STS: Efficient Sparse Attention with Speculative Token Sparsity
Pith reviewed 2026-05-20 21:02 UTC · model grok-4.3
The pith
A smaller draft model can identify which tokens matter for a larger LLM's attention, enabling 90 percent sparsity and 2.67 times faster inference without retraining.
A machine-rendered reading of the paper's core claim, the machinery that carries it, and where it could break.
Core claim
STS constructs a token-and-head-wise sparsity mask by repurposing the attention scores computed by a smaller draft model during speculative decoding; this mask prunes the quadratic attention computation inside the larger target LLM to roughly 10 percent of its original cost. On the NarrativeQA benchmark the method delivers a 2.67 times speedup at approximately 90 percent sparsity while incurring negligible accuracy degradation relative to full dense attention.
What carries the argument
The token-and-head-wise sparsity mask built from the draft model's attention scores, which selectively prunes attention operations in the target model.
If this is right
- Higher sparsity levels become achievable for any given accuracy target compared with prior sparse-attention methods.

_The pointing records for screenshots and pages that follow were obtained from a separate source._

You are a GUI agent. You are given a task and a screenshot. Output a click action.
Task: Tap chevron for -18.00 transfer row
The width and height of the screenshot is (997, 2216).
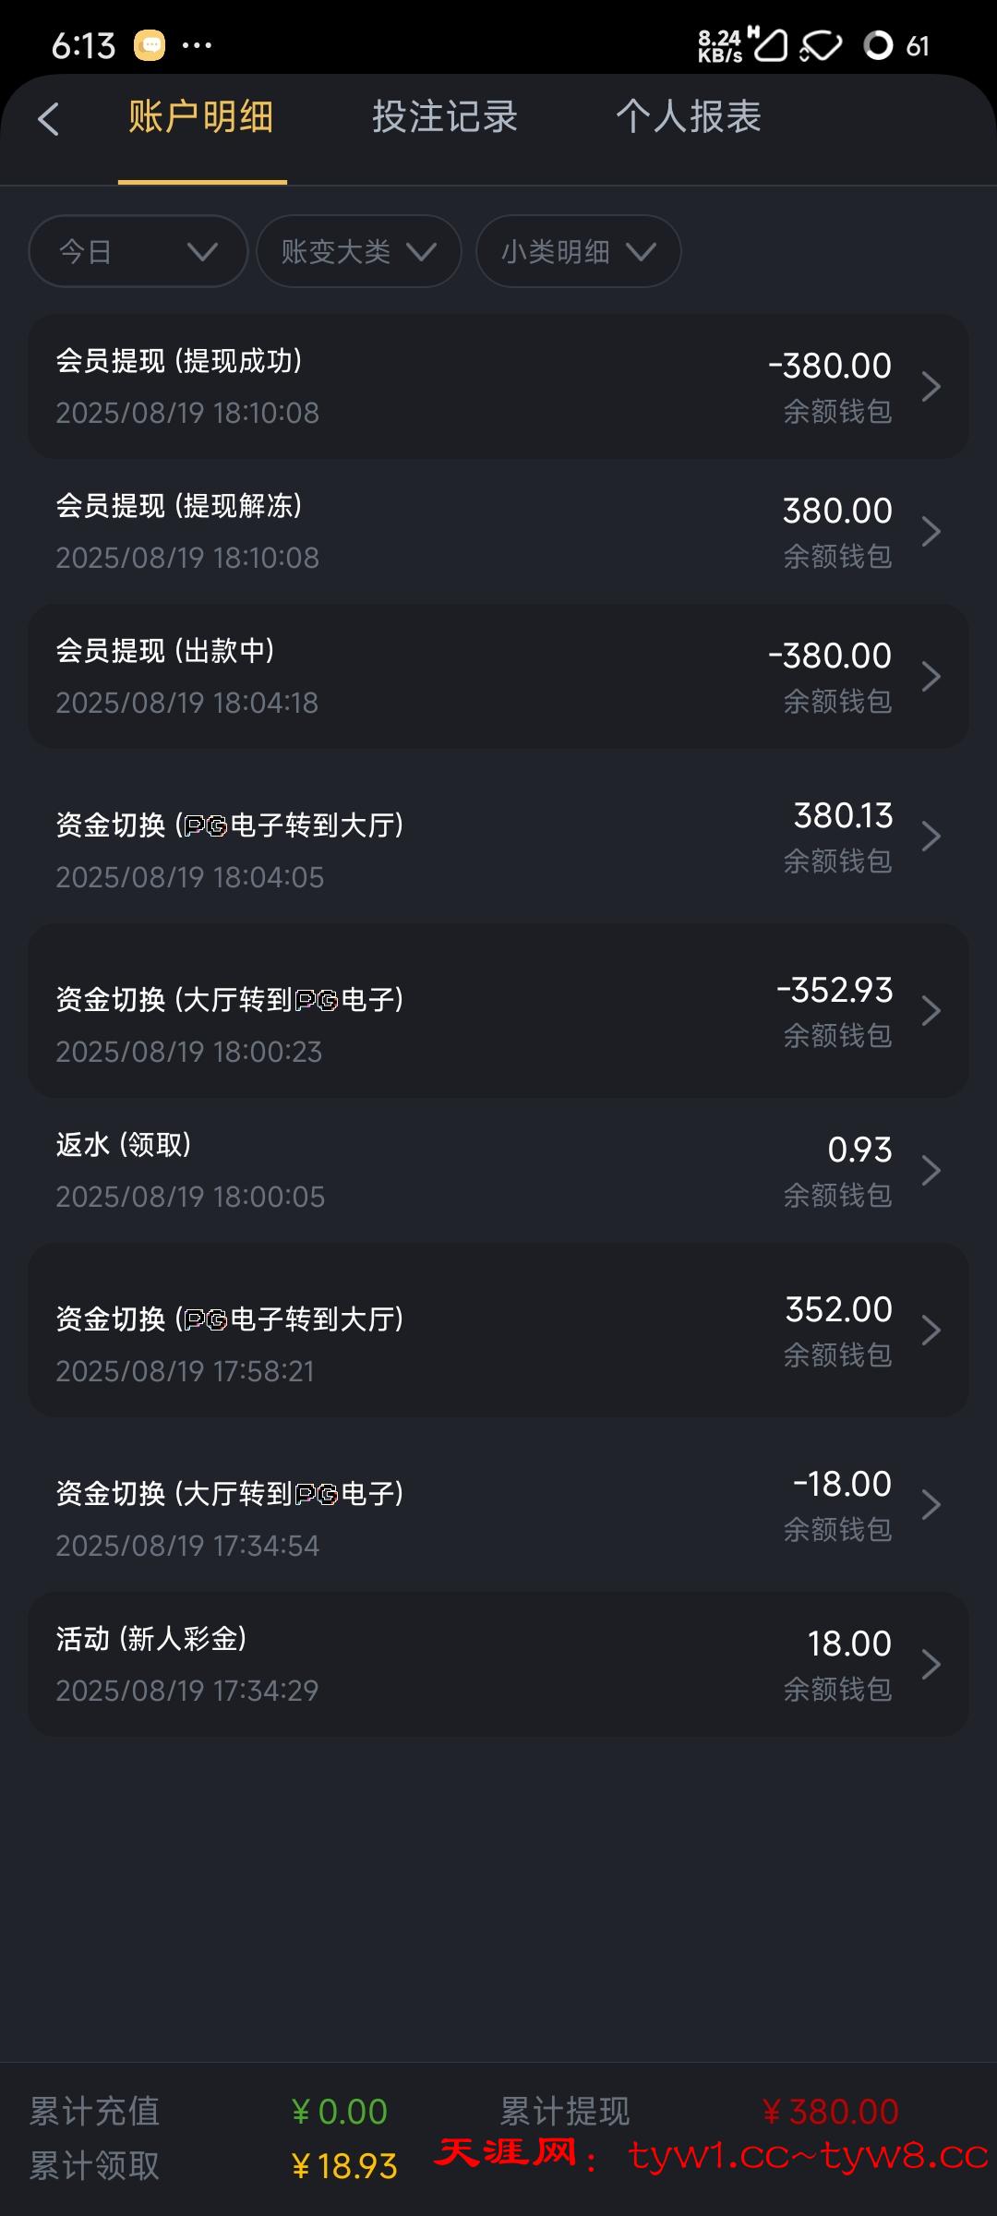pyautogui.click(x=931, y=1505)
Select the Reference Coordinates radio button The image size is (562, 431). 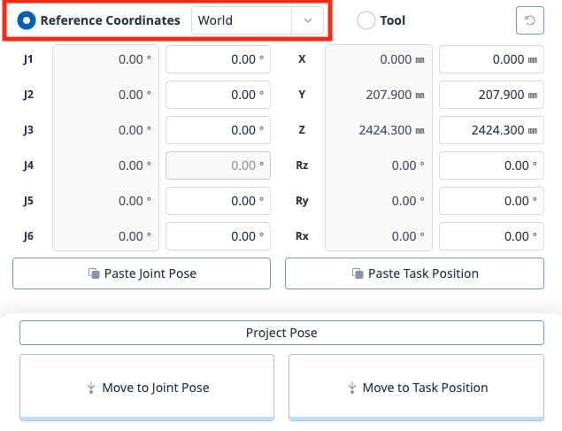point(27,20)
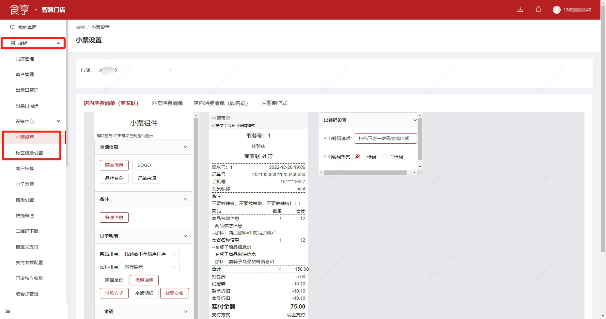
Task: Open 标签模版设置 in the sidebar
Action: (x=29, y=153)
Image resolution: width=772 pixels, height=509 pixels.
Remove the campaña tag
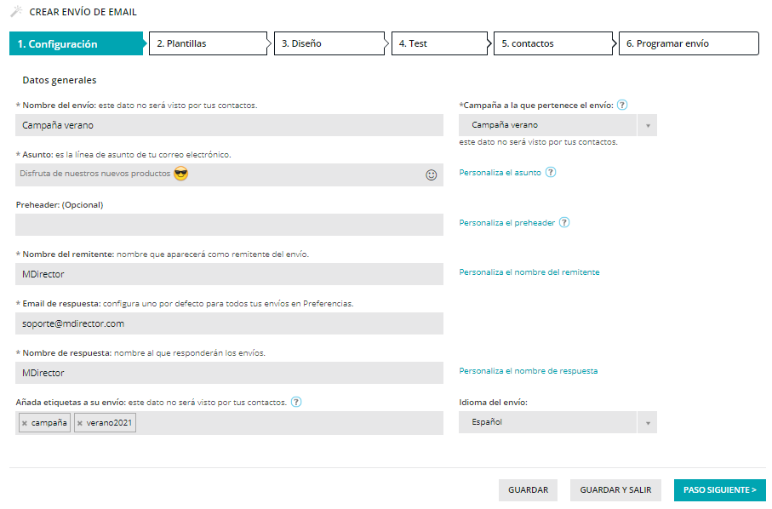(25, 421)
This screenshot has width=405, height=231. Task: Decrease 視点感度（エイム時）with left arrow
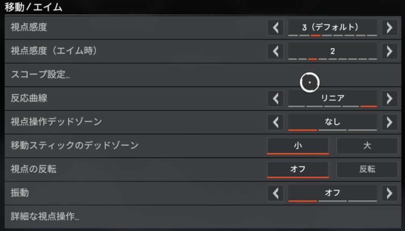click(x=275, y=51)
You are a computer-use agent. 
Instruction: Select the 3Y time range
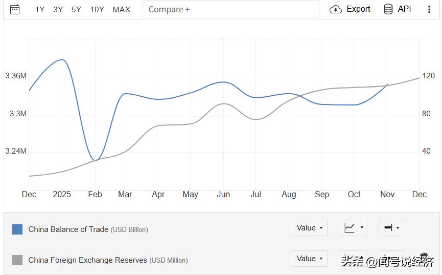58,9
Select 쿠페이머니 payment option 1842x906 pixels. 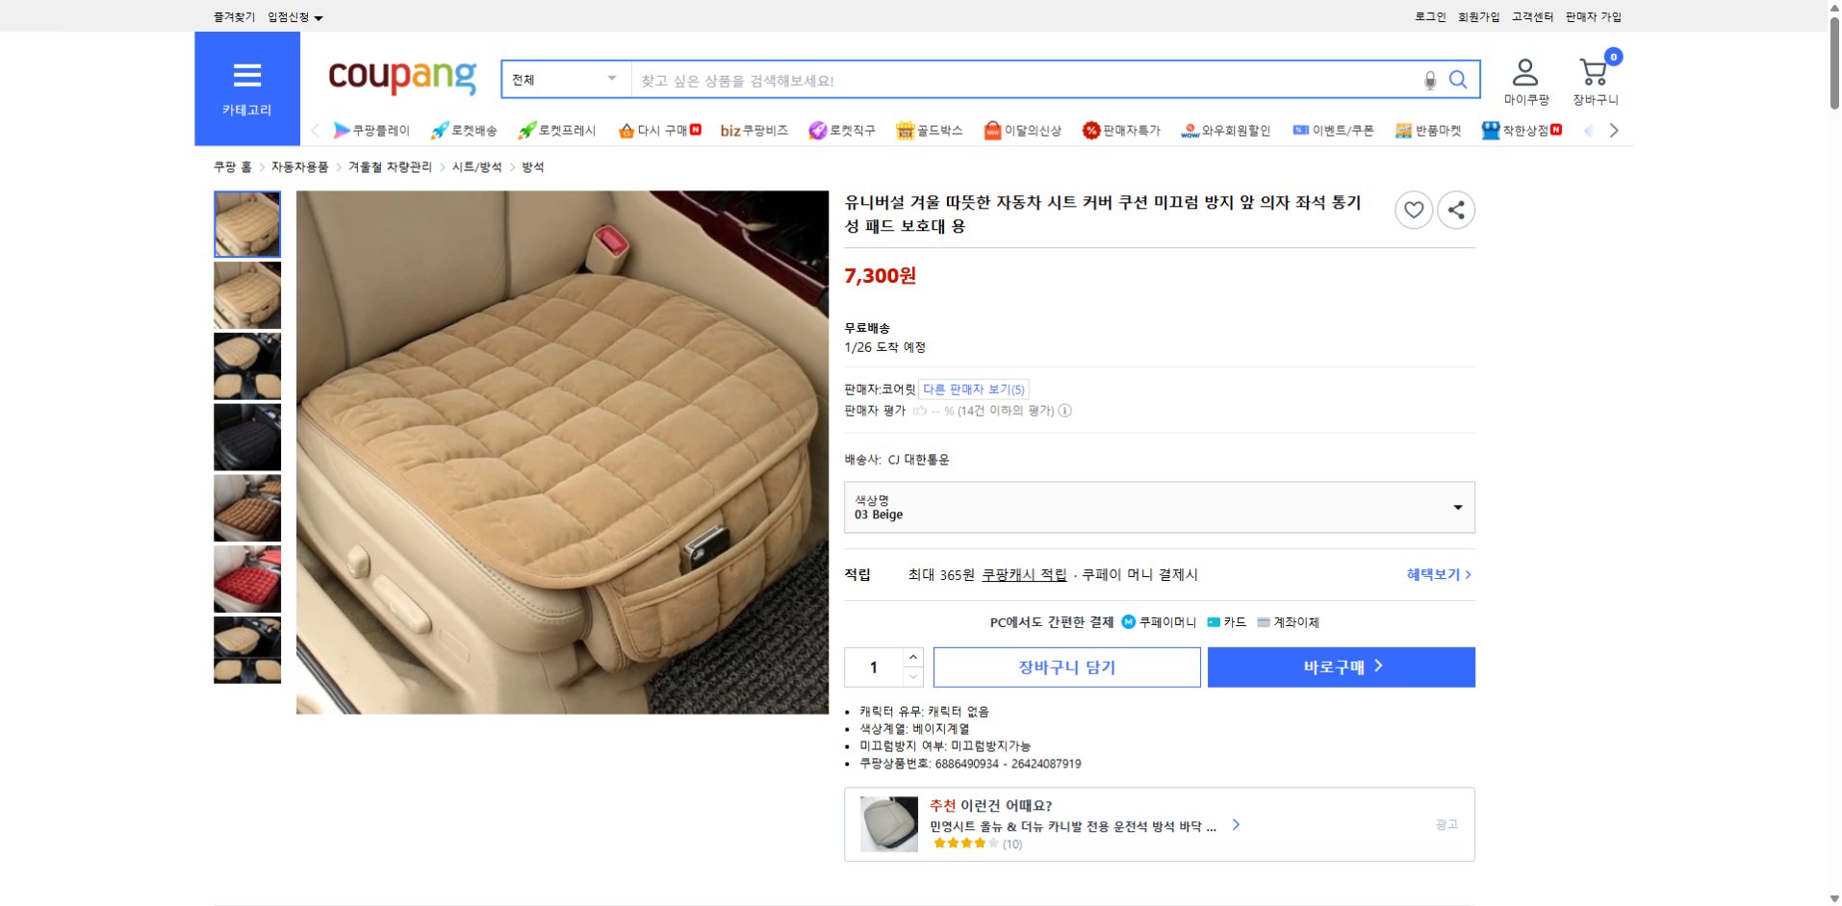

- Multi-million-token sequences can be processed with substantially lower memory and compute during inference.
- The technique slots directly into existing speculative-decoding pipelines with no extra training.
- Attention cost scales sub-quadratically while preserving the model's original output distribution on long-context tasks.
Where Pith is reading between the lines
- The same draft-to-target predictability might let other inference accelerators, such as KV-cache compression, be guided by the draft model.
- Agentic systems that maintain very long interaction histories could gain real-time responsiveness without changing model weights.
- Varying the size ratio between draft and target models would test how robust the important-token prediction remains.
- Energy use per generated token could drop proportionally to the observed speedup on hardware with attention bottlenecks.
Load-bearing premise
The tokens the smaller draft model flags as important are the same ones the larger target model needs to attend to.
What would settle it
Apply the sparsity mask generated by the draft model to the target model on NarrativeQA and measure whether accuracy falls more than a few percent below the dense baseline.
Figures
read the original abstract
The quadratic complexity of attention imposes severe memory and computational bottlenecks on Large Language Model (LLM) inference. This challenge is particularly acute for emerging agentic applications that require processing multi-million token sequences. We propose STS, a sparse attention mechanism that requires no model retraining. STS leverages the key insight that tokens identified as important by a smaller draft model are highly predictive of important tokens for a larger target model. By integrating into speculative decoding frameworks, STS repurposes the draft model's attention scores to dynamically construct a token-and-head-wise sparsity mask. This mask effectively prunes the expensive attention computation in the target LLM. Our evaluation shows that STS achieves a 2.67x speedup operating at approximately 90% sparsity on representative benchmark NarrativeQA, maintaining negligible accuracy degradation compared to dense attention. STS establishes a new state-of-the-art on the sparsity-accuracy trade-off, outperforming prior techniques by enabling higher sparsity levels for a given accuracy budget.
Editorial analysis
A structured set of objections, weighed in public.
Referee Report
Summary. The manuscript proposes STS, a training-free sparse attention mechanism for large language models that integrates with speculative decoding frameworks. It repurposes attention scores from a smaller draft model to dynamically construct a token-and-head-wise sparsity mask for the target model, pruning quadratic attention computations. On the NarrativeQA benchmark, STS reports a 2.67x speedup at approximately 90% sparsity while maintaining negligible accuracy degradation relative to dense attention, and claims a new state-of-the-art on the sparsity-accuracy trade-off.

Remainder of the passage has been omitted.